## Your assignment
Where in the listing does the word "help" appear? Report each line that holds it.

## Exercise data
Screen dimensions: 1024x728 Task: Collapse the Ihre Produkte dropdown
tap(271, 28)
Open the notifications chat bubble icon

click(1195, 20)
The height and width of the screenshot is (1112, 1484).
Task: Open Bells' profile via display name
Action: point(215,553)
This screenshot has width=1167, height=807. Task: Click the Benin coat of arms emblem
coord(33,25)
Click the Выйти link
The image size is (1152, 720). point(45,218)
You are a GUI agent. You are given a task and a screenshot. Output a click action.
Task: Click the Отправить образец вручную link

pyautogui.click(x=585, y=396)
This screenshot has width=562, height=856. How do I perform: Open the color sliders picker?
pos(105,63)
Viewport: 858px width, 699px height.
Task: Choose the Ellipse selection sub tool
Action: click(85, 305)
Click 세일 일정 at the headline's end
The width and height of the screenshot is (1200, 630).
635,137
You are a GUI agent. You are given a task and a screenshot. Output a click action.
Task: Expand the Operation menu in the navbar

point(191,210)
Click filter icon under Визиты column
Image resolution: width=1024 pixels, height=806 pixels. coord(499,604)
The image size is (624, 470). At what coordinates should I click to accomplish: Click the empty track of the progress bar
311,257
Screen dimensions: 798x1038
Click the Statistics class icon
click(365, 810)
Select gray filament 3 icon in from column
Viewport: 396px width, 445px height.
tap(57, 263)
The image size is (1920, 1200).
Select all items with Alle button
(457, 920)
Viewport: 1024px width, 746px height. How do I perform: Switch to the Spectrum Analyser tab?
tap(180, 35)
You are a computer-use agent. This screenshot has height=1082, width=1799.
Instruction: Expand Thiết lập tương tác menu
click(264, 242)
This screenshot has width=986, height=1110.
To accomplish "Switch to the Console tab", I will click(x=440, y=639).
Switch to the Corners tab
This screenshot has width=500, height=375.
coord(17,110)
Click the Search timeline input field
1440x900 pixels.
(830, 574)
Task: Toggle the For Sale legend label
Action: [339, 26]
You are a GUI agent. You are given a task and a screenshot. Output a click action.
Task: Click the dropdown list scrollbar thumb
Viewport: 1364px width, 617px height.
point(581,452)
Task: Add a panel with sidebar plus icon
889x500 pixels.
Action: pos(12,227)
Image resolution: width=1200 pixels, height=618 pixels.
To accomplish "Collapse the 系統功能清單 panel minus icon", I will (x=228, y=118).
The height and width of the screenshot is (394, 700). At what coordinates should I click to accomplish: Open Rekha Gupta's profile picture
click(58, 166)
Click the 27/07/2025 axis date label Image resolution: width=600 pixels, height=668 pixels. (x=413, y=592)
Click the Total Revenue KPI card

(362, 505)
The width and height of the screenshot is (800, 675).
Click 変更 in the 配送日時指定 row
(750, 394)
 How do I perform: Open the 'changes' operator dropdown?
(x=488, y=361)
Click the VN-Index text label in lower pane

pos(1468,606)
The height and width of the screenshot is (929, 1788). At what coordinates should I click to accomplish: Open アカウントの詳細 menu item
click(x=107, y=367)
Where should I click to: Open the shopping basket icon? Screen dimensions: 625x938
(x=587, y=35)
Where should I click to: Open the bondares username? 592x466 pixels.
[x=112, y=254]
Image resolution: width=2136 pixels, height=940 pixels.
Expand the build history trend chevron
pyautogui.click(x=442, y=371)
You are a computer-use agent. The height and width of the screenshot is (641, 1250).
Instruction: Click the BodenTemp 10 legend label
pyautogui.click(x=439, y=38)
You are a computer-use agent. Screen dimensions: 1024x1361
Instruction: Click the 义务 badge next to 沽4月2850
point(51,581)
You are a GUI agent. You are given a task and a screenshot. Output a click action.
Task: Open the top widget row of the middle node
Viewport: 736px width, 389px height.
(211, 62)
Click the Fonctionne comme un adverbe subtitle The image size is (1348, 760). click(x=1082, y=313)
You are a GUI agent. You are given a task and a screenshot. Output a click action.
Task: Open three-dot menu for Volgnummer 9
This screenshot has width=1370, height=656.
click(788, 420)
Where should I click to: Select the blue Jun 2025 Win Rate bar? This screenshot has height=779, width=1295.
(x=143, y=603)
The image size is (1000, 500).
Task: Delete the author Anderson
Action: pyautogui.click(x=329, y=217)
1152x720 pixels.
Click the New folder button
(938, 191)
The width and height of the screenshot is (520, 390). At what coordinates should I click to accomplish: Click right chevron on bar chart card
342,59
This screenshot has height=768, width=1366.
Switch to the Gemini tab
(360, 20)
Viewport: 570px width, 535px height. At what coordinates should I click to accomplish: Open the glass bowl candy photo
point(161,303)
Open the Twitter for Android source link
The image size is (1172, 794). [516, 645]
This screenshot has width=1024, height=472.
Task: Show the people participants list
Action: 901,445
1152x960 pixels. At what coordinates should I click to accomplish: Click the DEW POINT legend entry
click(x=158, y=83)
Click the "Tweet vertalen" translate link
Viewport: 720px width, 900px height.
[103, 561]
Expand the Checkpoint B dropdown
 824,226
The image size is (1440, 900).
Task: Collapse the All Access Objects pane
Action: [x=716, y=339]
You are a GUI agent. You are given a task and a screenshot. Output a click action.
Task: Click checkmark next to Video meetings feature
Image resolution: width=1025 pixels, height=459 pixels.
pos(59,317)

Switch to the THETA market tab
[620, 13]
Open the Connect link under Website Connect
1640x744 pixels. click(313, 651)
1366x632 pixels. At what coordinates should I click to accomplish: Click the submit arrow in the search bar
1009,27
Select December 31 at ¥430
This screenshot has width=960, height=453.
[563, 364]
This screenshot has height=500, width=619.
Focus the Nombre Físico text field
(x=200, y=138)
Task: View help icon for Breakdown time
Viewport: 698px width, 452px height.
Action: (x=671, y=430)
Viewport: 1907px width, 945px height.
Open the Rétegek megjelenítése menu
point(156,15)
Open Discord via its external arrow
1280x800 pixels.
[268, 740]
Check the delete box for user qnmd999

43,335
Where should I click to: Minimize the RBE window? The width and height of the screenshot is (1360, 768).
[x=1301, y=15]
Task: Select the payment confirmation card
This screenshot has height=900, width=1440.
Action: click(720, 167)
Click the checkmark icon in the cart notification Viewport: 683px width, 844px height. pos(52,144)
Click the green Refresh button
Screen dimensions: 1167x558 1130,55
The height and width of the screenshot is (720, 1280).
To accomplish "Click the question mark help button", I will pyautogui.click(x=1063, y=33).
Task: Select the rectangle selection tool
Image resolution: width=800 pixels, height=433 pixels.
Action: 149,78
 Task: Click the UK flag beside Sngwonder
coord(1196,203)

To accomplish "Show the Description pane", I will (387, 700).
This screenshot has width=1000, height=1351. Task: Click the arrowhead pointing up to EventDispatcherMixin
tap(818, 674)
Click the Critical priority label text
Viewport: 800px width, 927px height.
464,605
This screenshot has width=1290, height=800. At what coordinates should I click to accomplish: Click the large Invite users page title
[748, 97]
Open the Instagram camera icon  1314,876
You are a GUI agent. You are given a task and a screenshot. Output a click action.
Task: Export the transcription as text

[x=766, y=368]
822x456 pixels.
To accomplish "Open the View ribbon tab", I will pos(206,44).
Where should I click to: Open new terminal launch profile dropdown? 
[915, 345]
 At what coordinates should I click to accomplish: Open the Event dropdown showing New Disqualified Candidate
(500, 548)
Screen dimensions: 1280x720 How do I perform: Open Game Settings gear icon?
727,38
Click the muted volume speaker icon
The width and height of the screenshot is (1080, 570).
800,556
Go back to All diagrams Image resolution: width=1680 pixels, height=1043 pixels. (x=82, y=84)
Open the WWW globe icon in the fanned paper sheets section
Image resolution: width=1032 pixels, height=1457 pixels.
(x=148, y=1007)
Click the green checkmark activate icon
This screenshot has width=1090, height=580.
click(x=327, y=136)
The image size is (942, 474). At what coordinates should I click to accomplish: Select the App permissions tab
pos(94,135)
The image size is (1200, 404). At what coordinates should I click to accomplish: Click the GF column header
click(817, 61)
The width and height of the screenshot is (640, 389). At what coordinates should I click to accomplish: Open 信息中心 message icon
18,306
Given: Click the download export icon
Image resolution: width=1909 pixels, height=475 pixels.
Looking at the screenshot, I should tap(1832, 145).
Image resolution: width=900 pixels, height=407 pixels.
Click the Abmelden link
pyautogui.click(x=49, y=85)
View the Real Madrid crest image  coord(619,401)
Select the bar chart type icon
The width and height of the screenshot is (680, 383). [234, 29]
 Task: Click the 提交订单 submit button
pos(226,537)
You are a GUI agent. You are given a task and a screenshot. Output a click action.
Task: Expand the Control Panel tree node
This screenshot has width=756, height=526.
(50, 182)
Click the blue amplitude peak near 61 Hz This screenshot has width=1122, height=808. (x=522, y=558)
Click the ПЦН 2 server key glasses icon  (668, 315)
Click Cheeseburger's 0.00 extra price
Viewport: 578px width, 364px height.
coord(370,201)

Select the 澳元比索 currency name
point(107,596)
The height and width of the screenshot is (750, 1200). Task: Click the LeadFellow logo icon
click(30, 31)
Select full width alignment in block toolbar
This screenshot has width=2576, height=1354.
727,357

## Exercise answer
Task: View help icon for Breakdown time
To accomplish "Click the question mark help button", I will pyautogui.click(x=1063, y=33).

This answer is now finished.